What is expected —
Read the records beneath this task and copy every line that contains the string "marker".

Input data —
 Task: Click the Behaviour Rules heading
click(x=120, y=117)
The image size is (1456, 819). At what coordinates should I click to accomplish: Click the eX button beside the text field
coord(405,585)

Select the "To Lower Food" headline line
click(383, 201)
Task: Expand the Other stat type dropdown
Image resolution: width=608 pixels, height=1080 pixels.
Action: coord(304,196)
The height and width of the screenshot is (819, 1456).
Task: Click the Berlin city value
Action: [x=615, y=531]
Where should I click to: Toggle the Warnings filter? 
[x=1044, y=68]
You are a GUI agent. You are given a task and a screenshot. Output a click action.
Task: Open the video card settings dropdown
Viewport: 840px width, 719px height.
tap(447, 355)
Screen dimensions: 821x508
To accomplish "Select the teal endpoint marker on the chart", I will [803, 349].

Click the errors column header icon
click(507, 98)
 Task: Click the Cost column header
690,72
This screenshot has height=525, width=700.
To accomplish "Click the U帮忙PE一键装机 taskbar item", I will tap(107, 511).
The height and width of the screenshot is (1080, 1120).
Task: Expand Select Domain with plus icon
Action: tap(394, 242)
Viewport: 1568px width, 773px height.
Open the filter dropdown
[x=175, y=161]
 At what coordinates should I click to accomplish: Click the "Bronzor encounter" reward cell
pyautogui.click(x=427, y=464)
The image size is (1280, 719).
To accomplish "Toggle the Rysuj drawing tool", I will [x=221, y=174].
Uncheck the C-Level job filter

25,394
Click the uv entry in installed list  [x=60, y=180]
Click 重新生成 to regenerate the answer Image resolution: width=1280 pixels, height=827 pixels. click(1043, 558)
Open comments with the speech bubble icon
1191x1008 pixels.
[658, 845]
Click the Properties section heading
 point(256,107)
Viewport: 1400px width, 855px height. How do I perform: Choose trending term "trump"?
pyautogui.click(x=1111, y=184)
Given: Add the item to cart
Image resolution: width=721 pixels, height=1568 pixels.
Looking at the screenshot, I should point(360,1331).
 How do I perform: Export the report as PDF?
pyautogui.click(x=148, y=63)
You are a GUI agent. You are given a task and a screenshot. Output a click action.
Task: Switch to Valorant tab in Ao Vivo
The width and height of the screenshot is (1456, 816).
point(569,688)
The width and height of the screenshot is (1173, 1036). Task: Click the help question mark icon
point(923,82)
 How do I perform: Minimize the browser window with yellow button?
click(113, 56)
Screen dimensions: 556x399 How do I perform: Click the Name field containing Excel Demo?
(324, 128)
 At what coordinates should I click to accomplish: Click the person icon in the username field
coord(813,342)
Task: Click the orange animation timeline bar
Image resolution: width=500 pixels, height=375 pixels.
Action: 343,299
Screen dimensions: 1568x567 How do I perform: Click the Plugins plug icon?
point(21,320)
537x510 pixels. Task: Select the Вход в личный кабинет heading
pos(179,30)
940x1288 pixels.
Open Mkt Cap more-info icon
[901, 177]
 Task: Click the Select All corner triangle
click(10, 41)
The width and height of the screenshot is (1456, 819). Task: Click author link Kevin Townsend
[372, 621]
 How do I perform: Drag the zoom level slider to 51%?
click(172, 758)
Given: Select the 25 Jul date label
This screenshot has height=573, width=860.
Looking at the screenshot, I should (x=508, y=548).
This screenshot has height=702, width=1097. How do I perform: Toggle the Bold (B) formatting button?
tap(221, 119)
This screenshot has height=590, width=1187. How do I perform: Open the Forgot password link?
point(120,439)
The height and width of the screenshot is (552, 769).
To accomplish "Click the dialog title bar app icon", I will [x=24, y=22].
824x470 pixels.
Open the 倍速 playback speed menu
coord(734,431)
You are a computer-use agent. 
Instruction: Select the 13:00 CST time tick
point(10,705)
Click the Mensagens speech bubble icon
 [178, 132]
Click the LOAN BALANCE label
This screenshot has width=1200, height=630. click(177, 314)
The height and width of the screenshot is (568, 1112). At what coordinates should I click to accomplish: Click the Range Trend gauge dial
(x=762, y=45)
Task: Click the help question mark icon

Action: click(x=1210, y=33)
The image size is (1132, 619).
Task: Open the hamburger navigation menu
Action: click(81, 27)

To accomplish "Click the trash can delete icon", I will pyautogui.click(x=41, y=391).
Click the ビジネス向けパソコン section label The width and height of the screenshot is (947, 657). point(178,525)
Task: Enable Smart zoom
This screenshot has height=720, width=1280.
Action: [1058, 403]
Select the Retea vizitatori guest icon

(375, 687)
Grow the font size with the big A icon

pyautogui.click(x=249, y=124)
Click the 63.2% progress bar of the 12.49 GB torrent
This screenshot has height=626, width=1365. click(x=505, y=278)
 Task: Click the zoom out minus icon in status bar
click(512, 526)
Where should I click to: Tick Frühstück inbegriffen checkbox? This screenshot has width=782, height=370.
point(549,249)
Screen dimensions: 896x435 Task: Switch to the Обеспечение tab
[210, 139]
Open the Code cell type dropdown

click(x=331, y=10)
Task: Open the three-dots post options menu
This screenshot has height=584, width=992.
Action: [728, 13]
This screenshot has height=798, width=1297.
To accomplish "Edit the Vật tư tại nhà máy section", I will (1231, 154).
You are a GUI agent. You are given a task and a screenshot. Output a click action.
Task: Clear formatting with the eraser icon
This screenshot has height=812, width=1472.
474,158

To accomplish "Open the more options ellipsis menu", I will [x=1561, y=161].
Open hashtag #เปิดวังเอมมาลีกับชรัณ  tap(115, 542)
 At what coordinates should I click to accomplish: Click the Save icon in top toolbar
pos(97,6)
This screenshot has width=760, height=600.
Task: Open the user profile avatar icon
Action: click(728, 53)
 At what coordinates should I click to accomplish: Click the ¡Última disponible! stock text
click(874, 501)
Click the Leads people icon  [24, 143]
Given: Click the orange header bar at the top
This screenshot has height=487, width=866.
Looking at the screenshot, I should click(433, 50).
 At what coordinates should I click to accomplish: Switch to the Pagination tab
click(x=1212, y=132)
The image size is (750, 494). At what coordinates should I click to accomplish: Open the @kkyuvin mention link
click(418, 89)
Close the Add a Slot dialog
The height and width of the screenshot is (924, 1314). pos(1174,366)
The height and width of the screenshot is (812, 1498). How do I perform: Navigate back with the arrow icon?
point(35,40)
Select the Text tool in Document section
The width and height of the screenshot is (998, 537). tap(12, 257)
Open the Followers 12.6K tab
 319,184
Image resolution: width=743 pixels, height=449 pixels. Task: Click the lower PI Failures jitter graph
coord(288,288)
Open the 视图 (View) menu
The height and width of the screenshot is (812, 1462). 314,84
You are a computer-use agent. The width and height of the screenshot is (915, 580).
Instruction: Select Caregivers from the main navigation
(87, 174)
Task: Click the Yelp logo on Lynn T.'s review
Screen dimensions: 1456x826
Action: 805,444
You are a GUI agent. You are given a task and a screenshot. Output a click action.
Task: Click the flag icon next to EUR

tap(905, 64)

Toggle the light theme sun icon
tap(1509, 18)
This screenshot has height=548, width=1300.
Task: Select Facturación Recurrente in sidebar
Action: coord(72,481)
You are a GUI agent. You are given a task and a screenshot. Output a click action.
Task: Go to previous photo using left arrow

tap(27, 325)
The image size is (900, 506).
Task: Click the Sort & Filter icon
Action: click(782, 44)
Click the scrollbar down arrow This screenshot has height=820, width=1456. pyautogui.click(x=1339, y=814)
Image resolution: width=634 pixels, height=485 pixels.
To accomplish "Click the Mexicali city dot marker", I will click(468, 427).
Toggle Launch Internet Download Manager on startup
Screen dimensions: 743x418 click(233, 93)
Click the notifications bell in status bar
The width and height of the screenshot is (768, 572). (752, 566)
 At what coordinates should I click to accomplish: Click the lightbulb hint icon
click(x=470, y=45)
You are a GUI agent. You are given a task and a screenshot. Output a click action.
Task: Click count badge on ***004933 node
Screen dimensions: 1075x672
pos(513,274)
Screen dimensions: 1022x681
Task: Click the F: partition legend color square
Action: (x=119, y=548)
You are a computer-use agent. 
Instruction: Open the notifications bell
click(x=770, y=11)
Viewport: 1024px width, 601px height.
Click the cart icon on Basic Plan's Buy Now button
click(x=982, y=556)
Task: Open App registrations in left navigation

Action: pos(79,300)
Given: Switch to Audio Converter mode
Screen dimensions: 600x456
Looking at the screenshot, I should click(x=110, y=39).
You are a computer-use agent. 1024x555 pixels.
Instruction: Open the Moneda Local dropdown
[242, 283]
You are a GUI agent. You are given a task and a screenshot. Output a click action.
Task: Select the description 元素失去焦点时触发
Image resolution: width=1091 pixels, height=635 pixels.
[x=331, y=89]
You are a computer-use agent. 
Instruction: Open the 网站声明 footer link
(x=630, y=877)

Answer section —
To accomplish "Select the teal endpoint marker on the chart", I will [803, 349].
To accomplish "Click the Mexicali city dot marker", I will click(468, 427).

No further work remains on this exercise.